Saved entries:
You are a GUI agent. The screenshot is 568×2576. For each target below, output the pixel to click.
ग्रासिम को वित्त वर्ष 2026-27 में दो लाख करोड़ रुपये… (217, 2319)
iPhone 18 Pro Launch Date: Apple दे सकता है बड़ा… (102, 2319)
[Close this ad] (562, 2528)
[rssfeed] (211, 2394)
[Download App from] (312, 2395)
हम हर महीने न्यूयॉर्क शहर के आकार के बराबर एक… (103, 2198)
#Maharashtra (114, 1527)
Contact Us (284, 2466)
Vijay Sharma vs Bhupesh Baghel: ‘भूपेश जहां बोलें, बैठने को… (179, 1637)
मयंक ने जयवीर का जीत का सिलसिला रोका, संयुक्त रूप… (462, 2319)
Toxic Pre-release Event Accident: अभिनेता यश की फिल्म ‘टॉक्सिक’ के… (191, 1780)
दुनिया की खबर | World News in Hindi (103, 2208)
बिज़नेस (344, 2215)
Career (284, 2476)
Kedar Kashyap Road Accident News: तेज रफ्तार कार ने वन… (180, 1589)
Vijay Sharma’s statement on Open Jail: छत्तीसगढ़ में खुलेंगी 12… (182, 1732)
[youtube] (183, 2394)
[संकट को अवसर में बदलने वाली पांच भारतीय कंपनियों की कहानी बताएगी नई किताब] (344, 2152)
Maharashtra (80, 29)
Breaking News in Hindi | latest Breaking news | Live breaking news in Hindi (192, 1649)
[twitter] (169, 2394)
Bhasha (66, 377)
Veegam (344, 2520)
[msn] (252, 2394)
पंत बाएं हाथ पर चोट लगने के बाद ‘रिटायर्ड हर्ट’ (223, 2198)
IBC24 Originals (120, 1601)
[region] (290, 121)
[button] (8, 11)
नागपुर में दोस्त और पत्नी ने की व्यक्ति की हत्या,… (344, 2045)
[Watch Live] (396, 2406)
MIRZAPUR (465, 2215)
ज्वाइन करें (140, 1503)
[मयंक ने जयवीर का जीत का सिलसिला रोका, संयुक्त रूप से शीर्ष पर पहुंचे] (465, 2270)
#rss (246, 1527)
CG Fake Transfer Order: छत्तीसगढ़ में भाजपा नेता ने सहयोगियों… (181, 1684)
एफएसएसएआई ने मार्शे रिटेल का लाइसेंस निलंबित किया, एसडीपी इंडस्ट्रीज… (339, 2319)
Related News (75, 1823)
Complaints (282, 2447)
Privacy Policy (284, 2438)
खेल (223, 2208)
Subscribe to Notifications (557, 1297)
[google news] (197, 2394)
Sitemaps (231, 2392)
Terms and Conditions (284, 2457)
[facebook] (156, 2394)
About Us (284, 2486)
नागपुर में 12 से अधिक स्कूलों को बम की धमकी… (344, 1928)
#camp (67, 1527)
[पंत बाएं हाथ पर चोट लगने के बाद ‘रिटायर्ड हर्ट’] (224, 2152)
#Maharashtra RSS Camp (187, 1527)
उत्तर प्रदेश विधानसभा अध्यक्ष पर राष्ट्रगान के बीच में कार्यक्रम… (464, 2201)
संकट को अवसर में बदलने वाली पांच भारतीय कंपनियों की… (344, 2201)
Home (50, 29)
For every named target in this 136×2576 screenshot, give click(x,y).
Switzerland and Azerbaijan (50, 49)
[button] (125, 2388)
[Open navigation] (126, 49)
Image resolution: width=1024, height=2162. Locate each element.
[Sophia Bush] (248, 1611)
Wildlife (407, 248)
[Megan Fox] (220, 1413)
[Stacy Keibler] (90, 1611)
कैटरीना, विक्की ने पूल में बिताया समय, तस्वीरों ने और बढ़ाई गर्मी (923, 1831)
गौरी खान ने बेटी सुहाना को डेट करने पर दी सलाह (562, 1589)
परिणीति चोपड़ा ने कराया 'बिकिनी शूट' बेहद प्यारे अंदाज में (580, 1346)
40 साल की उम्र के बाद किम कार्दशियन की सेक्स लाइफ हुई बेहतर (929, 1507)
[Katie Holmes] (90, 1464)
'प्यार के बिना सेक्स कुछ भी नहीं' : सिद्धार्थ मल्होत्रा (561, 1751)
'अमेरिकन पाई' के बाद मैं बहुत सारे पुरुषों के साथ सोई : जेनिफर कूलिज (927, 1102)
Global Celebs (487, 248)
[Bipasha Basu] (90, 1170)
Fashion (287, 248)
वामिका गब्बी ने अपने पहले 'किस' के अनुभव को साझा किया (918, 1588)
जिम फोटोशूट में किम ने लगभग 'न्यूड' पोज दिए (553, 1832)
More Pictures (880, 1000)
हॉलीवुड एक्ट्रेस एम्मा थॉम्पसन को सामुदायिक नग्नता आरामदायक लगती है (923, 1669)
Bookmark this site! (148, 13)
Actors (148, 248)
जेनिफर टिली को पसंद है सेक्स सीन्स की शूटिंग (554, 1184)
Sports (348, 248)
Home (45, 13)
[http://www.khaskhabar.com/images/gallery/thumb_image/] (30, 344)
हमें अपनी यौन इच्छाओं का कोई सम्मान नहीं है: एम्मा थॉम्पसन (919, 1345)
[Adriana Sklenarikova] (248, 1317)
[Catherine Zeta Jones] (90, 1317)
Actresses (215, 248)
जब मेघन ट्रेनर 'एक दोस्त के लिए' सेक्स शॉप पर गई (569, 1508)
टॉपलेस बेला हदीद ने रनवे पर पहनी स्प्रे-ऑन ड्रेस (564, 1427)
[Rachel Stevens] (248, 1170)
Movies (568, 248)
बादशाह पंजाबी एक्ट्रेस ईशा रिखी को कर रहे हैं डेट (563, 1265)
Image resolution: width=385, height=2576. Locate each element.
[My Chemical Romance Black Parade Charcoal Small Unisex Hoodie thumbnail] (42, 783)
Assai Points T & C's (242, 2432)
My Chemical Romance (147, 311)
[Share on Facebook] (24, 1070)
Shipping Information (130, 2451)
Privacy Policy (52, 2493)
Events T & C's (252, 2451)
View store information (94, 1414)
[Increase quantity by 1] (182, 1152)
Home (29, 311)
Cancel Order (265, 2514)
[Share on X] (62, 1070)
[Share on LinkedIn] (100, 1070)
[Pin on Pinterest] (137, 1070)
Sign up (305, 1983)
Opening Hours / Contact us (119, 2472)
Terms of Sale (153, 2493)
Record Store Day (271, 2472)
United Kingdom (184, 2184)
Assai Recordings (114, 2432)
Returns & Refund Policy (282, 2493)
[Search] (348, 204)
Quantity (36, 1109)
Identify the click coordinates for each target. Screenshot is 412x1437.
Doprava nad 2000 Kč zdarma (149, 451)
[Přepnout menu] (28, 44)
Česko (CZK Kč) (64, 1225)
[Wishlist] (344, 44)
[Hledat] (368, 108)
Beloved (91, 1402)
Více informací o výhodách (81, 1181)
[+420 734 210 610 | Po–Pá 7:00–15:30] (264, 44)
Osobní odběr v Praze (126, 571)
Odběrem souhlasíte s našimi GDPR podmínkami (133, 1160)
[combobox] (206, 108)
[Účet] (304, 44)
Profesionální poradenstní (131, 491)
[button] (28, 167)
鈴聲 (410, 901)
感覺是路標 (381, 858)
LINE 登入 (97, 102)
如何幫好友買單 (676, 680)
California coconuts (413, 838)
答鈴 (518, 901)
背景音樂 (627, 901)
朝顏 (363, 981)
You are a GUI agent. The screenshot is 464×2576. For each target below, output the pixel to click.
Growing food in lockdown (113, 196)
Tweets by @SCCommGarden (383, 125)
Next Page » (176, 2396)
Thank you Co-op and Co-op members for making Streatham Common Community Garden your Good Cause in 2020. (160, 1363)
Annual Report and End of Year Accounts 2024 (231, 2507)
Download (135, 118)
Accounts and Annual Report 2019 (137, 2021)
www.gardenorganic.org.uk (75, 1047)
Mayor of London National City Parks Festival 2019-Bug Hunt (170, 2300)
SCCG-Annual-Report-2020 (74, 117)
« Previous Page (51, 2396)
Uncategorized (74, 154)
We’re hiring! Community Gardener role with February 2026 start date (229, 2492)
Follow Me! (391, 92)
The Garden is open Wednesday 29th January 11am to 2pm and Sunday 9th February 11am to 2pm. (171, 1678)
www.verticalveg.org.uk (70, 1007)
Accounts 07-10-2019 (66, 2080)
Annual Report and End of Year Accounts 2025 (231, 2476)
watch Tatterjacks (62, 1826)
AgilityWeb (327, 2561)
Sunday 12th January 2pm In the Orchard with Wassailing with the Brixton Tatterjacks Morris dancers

§ **PROBLEM DESCRIPTION**: Each line in the data that holds the string "Sunday" must be returned.

§ **EXERCISE RESULT**:
The Garden is open Wednesday 29th January 11am to 2pm and Sunday 9th February 11am to 2pm. (171, 1678)
Sunday 12th January 2pm In the Orchard with Wassailing with the Brixton Tatterjacks Morris dancers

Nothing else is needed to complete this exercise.